Records for pointing to text and elements
---------------

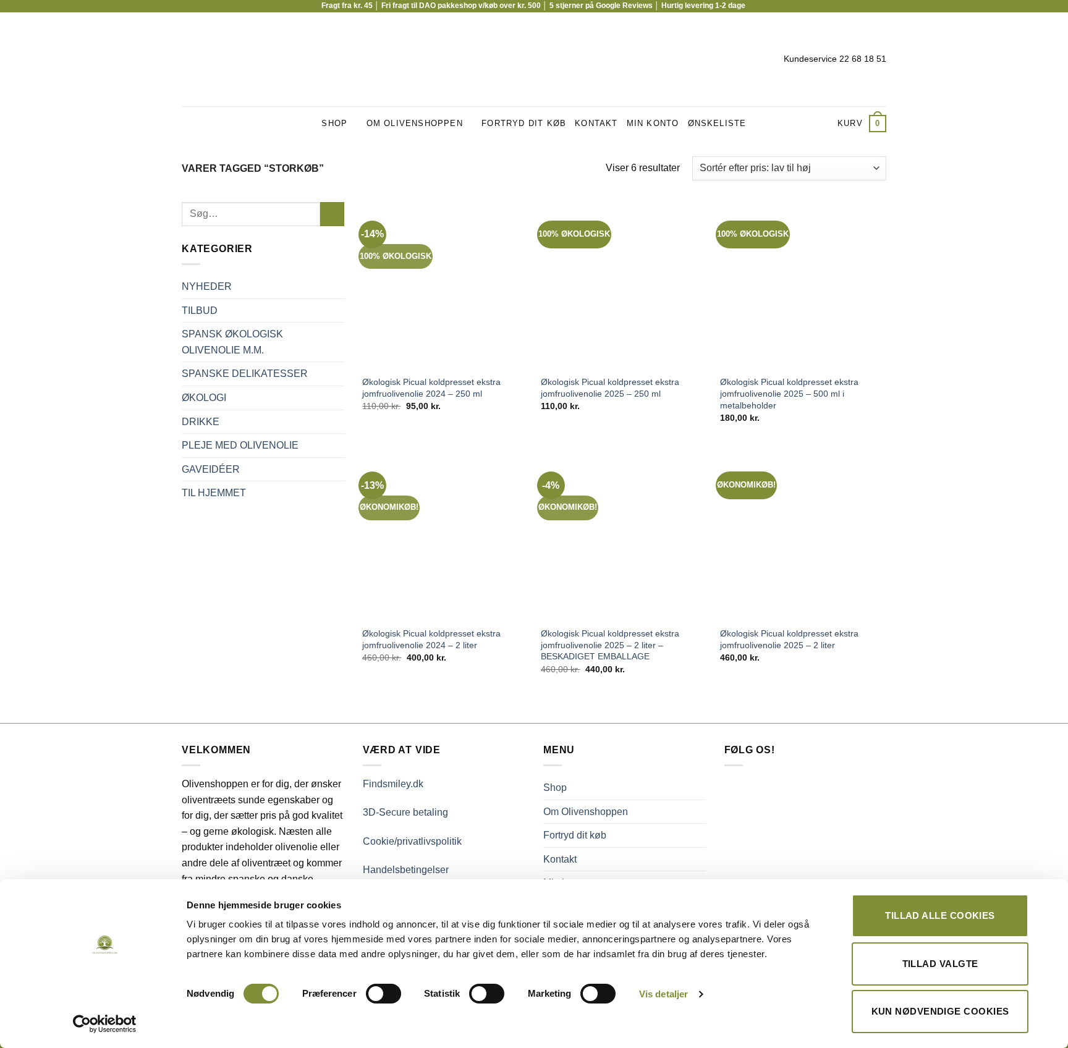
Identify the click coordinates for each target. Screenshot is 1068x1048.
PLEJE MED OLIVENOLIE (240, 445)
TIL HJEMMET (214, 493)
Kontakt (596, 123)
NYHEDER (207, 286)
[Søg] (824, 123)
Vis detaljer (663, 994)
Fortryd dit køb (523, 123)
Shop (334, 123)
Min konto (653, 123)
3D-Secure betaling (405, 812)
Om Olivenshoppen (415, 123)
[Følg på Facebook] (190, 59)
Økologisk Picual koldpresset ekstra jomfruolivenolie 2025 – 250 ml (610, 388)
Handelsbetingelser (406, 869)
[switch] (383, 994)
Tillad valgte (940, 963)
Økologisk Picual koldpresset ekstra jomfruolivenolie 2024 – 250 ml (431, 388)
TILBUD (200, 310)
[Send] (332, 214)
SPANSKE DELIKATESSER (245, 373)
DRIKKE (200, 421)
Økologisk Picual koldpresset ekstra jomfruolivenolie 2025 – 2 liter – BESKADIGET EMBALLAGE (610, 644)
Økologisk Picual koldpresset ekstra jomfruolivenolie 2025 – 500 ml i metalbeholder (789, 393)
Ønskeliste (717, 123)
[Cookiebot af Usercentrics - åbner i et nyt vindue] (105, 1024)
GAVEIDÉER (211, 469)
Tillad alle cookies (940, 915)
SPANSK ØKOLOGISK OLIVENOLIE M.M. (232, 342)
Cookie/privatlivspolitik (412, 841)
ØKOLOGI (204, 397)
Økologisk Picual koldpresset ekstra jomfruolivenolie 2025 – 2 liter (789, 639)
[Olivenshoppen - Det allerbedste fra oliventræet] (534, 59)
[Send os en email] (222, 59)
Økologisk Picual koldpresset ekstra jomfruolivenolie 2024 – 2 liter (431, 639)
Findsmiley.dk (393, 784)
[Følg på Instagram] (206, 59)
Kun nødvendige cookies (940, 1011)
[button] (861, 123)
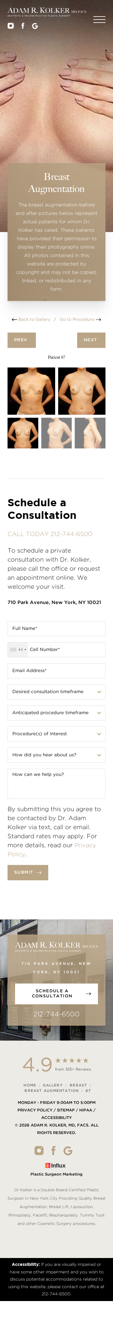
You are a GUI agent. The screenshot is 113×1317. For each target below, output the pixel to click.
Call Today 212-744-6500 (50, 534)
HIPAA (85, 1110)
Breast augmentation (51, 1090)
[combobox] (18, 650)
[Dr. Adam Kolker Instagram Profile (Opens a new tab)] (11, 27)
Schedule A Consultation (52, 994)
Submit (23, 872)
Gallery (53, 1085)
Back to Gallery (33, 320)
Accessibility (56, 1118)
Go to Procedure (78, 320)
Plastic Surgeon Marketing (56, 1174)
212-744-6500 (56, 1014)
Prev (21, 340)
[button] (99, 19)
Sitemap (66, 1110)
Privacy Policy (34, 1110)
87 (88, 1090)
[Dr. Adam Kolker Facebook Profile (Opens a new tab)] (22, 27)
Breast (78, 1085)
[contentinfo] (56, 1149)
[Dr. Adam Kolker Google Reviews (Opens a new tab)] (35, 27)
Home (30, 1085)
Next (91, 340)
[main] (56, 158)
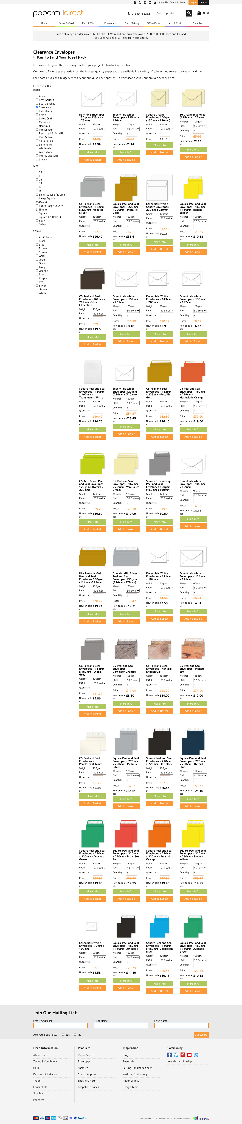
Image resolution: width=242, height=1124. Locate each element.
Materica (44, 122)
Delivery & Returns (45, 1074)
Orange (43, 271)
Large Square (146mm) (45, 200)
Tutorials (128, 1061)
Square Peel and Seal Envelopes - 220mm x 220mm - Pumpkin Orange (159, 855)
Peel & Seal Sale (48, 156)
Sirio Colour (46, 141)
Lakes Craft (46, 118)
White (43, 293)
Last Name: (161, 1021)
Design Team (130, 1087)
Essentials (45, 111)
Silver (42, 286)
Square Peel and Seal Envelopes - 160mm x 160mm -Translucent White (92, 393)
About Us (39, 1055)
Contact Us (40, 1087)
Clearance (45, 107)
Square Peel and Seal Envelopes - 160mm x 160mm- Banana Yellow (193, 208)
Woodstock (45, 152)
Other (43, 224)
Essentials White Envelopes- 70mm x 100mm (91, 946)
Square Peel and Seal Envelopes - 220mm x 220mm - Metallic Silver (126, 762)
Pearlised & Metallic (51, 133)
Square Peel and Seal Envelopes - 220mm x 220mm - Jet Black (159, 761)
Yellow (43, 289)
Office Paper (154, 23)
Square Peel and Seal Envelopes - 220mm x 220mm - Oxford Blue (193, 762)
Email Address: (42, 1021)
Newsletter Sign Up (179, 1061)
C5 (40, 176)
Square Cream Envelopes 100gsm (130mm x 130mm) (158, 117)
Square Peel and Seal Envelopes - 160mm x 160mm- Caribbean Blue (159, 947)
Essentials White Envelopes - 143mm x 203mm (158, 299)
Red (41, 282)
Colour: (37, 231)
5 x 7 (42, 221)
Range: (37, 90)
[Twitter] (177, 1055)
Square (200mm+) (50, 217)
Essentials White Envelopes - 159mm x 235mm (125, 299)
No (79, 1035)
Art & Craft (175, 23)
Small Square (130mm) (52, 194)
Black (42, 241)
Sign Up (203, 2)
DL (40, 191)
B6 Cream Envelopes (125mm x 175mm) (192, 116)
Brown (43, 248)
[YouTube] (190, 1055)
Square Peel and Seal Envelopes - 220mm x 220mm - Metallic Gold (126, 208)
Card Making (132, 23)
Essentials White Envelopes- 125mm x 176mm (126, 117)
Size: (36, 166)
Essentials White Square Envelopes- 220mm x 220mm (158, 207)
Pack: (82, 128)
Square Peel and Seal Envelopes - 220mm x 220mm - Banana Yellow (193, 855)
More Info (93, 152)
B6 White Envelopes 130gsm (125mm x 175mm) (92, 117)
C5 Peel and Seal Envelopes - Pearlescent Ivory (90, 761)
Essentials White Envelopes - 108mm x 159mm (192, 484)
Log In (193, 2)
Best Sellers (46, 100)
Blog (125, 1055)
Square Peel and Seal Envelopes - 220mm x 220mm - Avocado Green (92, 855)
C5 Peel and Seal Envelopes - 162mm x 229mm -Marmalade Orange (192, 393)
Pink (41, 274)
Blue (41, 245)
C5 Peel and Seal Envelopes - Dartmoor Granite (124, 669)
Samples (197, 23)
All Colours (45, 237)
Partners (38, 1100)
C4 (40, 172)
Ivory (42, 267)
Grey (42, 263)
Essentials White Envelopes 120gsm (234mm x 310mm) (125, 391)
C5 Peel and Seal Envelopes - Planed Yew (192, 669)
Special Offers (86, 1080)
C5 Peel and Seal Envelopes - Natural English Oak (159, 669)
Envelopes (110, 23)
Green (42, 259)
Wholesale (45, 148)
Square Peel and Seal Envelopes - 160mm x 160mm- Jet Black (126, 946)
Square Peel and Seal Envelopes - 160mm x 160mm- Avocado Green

---------------

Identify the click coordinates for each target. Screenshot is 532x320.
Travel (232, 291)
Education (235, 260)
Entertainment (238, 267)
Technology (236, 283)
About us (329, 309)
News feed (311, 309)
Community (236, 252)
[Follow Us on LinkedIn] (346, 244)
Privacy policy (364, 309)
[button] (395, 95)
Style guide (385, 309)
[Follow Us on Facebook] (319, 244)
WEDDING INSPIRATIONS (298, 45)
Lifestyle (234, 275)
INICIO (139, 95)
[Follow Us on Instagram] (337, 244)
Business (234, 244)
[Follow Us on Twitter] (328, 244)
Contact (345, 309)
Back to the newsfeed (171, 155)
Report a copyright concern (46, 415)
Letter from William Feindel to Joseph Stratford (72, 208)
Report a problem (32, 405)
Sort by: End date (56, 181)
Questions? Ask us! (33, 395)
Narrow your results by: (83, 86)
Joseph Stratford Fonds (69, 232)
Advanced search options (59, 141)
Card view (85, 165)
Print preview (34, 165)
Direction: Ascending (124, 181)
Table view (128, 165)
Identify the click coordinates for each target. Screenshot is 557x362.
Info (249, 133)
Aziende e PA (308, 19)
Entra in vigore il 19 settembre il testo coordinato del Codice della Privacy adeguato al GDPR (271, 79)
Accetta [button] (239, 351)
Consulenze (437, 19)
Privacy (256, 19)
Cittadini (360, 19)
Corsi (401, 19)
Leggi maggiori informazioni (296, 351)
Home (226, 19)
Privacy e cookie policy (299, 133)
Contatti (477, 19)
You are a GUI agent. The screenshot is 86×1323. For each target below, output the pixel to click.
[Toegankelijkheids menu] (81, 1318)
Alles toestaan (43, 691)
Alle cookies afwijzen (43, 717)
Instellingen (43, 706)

---------------

Retype, without any alteration, the part of the records that opens with the line containing "DL (40, 191)" and closes with the line containing "Blue (41, 245)", including both of those lines.

DL (40, 191)
B6 Cream Envelopes (125mm x 175mm) (192, 116)
Brown (43, 248)
[YouTube] (190, 1055)
Square Peel and Seal Envelopes - 220mm x 220mm - Metallic Gold (126, 208)
Card Making (132, 23)
Essentials White Envelopes- 125mm x 176mm (126, 117)
Size: (36, 166)
Essentials White Square Envelopes- 220mm x 220mm (158, 207)
Pack: (82, 128)
Square Peel and Seal Envelopes - 220mm x 220mm - Banana Yellow (193, 855)
More Info (93, 152)
B6 White Envelopes 130gsm (125mm x 175mm) (92, 117)
C5 Peel and Seal Envelopes - Pearlescent Ivory (90, 761)
Essentials White Envelopes - 108mm x 159mm (192, 484)
Log In (193, 2)
Best Sellers (46, 100)
Blog (125, 1055)
Square Peel and Seal Envelopes - 220mm x 220mm - Avocado Green (92, 855)
C5 Peel and Seal Envelopes - 162mm x 229mm -Marmalade Orange (192, 393)
Pink (41, 274)
Blue (41, 245)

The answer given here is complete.